# PROBLEM REQUIREMENTS
Return only those lines of the records below in which "computer" appears.
DATASET RECORDS Start Marker
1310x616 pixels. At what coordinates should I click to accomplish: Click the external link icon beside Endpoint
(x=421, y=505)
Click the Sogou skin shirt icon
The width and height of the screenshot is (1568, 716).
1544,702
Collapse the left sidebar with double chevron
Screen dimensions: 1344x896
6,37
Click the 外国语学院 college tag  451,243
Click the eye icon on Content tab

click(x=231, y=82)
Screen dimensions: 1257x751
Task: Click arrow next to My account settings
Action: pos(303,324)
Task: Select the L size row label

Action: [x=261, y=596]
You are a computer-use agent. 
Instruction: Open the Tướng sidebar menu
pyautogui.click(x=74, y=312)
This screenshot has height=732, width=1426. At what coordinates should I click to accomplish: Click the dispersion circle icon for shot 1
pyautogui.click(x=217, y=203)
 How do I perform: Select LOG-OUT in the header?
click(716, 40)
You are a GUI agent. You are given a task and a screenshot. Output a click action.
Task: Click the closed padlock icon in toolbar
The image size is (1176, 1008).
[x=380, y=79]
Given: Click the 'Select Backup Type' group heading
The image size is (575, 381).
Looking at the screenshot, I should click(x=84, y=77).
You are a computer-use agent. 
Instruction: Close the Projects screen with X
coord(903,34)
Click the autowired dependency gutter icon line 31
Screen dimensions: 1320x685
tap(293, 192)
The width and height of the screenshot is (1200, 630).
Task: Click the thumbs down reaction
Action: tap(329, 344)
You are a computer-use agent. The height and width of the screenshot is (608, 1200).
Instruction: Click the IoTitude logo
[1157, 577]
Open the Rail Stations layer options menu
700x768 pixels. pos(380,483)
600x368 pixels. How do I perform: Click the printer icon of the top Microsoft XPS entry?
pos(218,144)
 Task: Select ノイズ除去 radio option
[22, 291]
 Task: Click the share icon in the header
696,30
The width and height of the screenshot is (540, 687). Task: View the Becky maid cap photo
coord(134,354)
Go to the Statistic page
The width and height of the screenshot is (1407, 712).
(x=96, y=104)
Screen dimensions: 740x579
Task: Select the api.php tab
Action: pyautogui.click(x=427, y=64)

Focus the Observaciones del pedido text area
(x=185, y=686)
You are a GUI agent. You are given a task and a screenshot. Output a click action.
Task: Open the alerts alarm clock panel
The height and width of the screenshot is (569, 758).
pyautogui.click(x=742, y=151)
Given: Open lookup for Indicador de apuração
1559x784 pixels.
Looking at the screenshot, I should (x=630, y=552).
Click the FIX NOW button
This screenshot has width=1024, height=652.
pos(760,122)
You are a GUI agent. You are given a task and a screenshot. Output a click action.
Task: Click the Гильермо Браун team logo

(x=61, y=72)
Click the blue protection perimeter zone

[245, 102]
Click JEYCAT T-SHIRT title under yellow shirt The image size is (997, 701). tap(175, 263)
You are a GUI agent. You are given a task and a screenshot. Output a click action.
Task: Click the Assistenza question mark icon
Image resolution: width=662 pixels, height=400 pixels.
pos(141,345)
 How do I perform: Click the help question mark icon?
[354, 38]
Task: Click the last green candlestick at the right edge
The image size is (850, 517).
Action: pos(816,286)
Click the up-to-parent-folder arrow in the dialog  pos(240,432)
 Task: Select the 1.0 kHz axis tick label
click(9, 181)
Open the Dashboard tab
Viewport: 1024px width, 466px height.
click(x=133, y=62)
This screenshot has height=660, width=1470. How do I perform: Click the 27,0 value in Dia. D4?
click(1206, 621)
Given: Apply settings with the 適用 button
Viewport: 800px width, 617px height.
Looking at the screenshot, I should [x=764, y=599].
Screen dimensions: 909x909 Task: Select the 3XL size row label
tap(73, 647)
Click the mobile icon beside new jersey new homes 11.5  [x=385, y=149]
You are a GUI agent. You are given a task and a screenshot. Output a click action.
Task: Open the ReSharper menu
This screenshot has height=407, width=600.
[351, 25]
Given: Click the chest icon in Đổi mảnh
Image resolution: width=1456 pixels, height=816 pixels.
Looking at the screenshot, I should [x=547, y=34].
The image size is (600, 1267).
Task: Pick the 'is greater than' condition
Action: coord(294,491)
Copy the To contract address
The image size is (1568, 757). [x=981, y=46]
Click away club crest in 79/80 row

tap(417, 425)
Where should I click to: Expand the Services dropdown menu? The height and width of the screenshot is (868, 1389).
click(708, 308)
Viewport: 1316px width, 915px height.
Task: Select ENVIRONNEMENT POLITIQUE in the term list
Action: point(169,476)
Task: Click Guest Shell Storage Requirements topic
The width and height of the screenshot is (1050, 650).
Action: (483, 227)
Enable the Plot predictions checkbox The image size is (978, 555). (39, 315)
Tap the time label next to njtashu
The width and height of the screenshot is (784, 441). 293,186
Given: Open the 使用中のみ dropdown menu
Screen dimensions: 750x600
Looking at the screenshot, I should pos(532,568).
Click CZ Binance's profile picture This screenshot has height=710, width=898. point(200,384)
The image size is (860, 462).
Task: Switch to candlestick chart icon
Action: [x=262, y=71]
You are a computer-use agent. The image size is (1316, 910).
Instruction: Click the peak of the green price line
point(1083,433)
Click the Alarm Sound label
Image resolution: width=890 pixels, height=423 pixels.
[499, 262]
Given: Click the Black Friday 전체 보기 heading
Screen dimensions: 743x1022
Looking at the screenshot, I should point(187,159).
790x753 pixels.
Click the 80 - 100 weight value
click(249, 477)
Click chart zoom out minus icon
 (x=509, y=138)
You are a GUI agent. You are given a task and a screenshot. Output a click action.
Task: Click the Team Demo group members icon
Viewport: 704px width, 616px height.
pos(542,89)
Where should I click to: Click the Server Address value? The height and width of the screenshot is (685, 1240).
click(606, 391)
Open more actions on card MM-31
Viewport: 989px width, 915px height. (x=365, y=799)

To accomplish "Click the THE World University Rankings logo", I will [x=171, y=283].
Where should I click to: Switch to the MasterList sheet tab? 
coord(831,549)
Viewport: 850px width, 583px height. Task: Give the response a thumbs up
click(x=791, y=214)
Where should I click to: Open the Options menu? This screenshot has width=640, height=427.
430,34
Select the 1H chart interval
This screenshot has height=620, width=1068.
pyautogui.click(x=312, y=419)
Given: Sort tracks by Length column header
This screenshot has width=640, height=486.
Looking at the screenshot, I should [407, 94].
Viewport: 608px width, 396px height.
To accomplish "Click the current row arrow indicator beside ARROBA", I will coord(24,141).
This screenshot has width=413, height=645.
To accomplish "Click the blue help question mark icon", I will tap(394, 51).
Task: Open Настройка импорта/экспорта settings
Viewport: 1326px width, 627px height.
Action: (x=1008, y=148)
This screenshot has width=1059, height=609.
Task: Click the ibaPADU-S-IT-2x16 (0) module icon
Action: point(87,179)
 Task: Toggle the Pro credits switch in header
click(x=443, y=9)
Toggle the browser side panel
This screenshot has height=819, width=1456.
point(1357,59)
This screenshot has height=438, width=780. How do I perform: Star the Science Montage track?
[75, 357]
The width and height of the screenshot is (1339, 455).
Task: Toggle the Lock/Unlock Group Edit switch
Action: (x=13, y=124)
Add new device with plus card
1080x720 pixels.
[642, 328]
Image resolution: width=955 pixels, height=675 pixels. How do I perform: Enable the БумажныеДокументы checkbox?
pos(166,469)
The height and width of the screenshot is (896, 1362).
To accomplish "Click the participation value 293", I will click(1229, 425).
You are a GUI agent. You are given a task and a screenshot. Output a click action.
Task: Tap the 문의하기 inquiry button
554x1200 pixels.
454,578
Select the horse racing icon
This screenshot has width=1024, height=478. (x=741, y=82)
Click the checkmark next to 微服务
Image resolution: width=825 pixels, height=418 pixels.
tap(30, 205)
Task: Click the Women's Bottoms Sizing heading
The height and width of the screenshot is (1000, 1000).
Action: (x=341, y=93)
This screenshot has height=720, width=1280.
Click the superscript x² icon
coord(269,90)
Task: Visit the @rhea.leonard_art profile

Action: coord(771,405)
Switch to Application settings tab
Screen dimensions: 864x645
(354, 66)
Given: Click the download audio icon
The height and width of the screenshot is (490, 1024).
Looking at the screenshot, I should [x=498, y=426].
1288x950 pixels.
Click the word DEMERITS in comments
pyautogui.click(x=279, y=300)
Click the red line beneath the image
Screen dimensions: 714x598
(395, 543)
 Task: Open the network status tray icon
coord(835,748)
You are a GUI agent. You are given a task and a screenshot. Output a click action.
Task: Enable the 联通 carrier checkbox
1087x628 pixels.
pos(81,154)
DATASET RECORDS End Marker
# ANSWER SPACE
You are a computer-use agent. 
You are a computer-use agent. 
You are a computer-use agent. The height and width of the screenshot is (608, 1200).
You are a computer-use agent. The image size is (1316, 910).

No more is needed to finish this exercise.